• Assignment:
Go to the line in the entries below that holds "Instruction: Select the Grayscale map type" and repeat exactly from there through the line that holds "Click the page", inclusive.

Stored data

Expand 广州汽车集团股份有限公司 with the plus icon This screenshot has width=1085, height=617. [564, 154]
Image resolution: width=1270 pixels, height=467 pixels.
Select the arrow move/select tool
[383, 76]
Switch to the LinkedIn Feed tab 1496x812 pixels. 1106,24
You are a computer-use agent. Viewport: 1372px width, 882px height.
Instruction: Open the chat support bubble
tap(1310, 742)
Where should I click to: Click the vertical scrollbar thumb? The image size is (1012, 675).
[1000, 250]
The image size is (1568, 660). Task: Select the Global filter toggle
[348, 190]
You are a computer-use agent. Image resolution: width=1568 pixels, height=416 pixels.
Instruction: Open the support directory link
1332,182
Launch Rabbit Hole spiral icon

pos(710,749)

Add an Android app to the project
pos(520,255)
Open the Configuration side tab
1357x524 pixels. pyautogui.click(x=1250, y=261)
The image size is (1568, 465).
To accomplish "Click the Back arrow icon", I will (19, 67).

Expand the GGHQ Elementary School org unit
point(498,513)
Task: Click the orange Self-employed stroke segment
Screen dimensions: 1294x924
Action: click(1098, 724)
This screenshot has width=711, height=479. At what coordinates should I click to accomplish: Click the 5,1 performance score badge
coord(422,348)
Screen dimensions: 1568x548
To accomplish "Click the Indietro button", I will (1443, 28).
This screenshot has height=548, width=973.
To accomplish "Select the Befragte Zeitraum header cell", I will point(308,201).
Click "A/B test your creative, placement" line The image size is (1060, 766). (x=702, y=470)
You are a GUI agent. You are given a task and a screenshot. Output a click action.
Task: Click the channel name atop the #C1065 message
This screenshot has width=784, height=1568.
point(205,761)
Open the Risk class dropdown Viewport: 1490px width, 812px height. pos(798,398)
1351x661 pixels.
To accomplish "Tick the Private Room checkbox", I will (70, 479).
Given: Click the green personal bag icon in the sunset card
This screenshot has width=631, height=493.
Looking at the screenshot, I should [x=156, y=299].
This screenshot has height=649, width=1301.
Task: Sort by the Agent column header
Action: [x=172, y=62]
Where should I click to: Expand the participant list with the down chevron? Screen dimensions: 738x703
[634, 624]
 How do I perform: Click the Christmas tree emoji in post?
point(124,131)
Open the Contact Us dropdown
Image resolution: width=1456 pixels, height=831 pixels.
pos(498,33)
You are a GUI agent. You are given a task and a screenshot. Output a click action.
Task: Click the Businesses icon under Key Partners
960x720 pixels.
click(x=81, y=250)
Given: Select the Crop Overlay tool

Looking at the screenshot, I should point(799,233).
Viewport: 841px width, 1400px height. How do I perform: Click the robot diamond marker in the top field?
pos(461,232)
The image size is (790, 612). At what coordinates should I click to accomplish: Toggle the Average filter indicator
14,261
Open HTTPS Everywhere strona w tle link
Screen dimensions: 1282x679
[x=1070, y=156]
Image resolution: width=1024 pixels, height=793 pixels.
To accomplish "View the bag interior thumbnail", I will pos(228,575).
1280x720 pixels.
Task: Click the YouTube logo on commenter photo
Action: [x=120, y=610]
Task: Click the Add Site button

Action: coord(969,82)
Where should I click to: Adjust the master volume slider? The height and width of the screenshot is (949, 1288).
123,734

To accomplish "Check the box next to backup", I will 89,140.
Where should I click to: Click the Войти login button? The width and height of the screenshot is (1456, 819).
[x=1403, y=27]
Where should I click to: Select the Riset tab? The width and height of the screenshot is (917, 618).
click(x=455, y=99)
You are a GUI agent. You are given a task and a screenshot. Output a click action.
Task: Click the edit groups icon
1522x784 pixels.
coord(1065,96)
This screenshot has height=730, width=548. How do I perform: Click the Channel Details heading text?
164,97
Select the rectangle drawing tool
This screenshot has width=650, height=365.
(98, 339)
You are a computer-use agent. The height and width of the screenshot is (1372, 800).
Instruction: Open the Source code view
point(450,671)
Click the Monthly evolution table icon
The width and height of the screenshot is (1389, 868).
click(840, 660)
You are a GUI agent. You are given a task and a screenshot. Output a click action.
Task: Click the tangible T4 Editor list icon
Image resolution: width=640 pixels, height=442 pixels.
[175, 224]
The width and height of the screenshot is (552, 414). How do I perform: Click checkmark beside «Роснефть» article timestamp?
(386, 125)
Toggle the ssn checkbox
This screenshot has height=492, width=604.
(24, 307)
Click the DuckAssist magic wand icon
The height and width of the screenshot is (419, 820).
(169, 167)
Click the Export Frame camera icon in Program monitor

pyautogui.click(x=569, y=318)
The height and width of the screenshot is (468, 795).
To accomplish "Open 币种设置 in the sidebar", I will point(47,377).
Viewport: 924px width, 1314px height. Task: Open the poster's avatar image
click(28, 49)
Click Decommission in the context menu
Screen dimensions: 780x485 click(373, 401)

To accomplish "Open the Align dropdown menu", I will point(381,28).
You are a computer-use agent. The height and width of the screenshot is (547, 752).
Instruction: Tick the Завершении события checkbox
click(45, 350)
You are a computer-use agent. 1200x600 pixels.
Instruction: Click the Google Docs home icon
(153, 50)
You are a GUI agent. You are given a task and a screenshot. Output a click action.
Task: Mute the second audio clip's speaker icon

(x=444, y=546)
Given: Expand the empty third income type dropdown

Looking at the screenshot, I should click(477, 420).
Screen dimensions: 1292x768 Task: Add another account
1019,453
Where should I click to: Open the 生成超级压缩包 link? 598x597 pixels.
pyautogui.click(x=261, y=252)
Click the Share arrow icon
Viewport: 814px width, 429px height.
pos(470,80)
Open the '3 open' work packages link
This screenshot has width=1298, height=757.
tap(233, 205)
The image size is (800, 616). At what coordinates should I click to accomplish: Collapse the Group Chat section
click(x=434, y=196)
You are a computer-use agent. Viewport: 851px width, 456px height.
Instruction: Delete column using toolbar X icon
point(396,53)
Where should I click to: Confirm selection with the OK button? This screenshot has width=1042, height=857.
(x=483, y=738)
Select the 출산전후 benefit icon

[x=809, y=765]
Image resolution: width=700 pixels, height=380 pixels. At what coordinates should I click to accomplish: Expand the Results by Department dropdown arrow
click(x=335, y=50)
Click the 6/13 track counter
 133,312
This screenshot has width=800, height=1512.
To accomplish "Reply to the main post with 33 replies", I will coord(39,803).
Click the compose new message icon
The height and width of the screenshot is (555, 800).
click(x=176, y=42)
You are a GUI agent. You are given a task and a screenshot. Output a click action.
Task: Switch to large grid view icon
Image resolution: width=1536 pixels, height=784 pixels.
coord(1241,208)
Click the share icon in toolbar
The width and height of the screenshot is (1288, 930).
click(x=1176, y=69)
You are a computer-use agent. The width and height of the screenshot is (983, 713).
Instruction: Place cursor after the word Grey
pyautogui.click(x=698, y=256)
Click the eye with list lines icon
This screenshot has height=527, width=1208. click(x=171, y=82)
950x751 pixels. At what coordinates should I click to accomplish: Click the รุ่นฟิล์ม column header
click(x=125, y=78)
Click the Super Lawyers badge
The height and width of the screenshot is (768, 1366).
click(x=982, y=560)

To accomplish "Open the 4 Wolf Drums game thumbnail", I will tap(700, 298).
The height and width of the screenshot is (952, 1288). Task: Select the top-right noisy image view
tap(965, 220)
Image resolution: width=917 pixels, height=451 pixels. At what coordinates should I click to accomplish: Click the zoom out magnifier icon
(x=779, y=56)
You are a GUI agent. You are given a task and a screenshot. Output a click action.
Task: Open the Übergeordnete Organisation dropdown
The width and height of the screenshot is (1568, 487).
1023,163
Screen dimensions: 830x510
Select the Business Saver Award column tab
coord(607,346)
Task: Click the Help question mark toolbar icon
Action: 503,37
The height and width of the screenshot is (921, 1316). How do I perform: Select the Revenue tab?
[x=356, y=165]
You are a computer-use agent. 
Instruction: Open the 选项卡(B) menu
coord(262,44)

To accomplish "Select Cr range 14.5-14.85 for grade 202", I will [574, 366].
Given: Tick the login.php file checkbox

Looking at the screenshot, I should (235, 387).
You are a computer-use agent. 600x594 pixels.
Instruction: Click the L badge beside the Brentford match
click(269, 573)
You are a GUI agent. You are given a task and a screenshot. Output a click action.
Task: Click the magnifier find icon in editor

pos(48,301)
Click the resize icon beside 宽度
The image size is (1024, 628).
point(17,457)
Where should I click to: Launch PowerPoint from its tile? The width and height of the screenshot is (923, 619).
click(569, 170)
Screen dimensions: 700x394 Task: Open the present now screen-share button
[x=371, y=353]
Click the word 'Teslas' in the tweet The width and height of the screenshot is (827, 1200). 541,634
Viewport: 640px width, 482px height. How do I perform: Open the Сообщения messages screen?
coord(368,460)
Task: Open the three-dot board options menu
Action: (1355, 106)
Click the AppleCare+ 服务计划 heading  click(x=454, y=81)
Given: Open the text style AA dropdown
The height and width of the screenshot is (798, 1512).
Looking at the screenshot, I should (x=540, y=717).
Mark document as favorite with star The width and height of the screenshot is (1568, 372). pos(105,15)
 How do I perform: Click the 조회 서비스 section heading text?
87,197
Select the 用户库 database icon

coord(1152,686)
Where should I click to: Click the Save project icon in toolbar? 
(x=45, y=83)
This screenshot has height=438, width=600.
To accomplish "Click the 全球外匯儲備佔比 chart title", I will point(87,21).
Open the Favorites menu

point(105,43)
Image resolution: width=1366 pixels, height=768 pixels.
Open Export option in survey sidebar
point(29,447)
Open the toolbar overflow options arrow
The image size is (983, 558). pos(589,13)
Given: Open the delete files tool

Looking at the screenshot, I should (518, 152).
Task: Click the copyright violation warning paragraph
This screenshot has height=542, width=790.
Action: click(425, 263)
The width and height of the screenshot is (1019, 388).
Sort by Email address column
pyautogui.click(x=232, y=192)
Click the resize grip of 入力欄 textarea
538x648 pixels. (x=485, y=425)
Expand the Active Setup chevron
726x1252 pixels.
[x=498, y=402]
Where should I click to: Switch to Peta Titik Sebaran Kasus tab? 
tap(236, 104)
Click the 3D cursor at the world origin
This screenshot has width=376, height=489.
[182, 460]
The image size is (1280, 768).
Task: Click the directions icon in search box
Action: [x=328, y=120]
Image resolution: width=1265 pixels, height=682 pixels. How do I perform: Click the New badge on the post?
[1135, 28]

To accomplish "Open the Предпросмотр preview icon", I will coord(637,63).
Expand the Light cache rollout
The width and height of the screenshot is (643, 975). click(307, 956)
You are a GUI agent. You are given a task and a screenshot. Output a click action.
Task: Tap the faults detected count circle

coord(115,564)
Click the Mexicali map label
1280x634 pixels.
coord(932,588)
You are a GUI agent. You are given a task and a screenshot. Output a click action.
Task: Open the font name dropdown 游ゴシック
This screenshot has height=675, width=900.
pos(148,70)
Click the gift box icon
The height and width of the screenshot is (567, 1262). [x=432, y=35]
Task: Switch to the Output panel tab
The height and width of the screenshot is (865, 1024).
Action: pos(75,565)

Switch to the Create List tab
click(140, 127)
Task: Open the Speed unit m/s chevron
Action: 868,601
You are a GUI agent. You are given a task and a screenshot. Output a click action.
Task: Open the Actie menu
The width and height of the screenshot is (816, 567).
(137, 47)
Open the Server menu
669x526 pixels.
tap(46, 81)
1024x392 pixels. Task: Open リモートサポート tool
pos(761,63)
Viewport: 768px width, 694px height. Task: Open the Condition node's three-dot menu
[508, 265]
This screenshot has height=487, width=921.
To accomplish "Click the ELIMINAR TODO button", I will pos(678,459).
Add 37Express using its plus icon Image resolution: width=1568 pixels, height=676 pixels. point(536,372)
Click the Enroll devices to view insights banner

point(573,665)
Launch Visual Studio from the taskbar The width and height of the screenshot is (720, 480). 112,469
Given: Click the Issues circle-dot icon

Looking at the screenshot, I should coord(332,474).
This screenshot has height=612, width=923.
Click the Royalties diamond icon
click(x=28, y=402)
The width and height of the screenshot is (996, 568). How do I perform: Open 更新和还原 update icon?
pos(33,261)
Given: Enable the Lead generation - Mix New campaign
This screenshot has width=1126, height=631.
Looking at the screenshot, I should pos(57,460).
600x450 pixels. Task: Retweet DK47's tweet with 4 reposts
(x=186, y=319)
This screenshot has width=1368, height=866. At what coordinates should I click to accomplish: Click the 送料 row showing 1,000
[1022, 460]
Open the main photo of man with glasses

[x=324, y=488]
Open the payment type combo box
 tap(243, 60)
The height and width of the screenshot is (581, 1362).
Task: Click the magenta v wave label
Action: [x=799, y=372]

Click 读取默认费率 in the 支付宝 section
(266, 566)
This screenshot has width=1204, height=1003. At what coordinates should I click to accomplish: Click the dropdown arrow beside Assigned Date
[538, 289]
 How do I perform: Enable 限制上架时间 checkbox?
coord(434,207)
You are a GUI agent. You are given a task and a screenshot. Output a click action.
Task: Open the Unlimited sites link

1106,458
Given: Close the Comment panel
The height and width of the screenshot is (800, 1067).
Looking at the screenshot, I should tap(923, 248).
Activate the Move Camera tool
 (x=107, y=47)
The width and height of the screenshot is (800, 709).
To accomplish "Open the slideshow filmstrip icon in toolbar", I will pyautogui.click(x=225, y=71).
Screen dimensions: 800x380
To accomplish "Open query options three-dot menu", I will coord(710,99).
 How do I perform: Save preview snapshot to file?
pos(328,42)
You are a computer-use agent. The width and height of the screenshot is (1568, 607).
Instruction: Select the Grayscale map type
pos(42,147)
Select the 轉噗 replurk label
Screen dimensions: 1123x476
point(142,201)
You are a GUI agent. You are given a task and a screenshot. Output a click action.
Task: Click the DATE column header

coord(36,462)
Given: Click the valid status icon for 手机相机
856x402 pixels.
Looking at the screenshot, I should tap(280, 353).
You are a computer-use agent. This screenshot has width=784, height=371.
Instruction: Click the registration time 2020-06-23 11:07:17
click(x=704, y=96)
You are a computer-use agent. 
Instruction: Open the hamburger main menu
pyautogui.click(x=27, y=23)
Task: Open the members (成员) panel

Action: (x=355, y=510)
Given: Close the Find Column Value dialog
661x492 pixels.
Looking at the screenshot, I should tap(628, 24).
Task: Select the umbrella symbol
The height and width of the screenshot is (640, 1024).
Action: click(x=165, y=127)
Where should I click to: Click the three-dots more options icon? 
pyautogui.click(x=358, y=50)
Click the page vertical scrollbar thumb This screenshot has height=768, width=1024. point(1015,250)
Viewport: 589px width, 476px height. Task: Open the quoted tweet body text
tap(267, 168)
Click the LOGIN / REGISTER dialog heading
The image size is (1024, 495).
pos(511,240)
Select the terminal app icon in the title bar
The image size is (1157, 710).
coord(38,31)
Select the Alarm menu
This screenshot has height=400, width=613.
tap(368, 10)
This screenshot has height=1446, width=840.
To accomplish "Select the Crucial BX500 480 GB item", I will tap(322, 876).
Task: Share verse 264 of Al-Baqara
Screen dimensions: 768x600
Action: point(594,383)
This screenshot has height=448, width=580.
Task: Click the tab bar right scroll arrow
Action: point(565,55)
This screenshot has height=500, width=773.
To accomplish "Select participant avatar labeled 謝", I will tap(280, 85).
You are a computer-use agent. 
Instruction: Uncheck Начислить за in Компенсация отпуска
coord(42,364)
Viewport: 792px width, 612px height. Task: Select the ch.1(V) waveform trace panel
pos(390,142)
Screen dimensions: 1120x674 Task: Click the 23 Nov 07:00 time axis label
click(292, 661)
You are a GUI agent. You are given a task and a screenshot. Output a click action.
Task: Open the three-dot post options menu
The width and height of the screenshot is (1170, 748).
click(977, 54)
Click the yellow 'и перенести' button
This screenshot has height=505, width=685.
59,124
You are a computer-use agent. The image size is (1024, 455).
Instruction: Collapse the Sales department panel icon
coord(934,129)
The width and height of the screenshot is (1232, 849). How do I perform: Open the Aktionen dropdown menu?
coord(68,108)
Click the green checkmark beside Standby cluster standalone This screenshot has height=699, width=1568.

• Solution below:
Instruction: Select the Grayscale map type
pos(42,147)
Select the 轉噗 replurk label
Screen dimensions: 1123x476
point(142,201)
You are a GUI agent. You are given a task and a screenshot. Output a click action.
Task: Click the DATE column header

coord(36,462)
Given: Click the valid status icon for 手机相机
856x402 pixels.
Looking at the screenshot, I should tap(280, 353).
You are a computer-use agent. This screenshot has width=784, height=371.
Instruction: Click the registration time 2020-06-23 11:07:17
click(x=704, y=96)
You are a computer-use agent. 
Instruction: Open the hamburger main menu
pyautogui.click(x=27, y=23)
Task: Open the members (成员) panel

Action: (x=355, y=510)
Given: Close the Find Column Value dialog
661x492 pixels.
Looking at the screenshot, I should tap(628, 24).
Task: Select the umbrella symbol
The height and width of the screenshot is (640, 1024).
Action: click(x=165, y=127)
Where should I click to: Click the three-dots more options icon? 
pyautogui.click(x=358, y=50)
Click the page vertical scrollbar thumb This screenshot has height=768, width=1024. point(1015,250)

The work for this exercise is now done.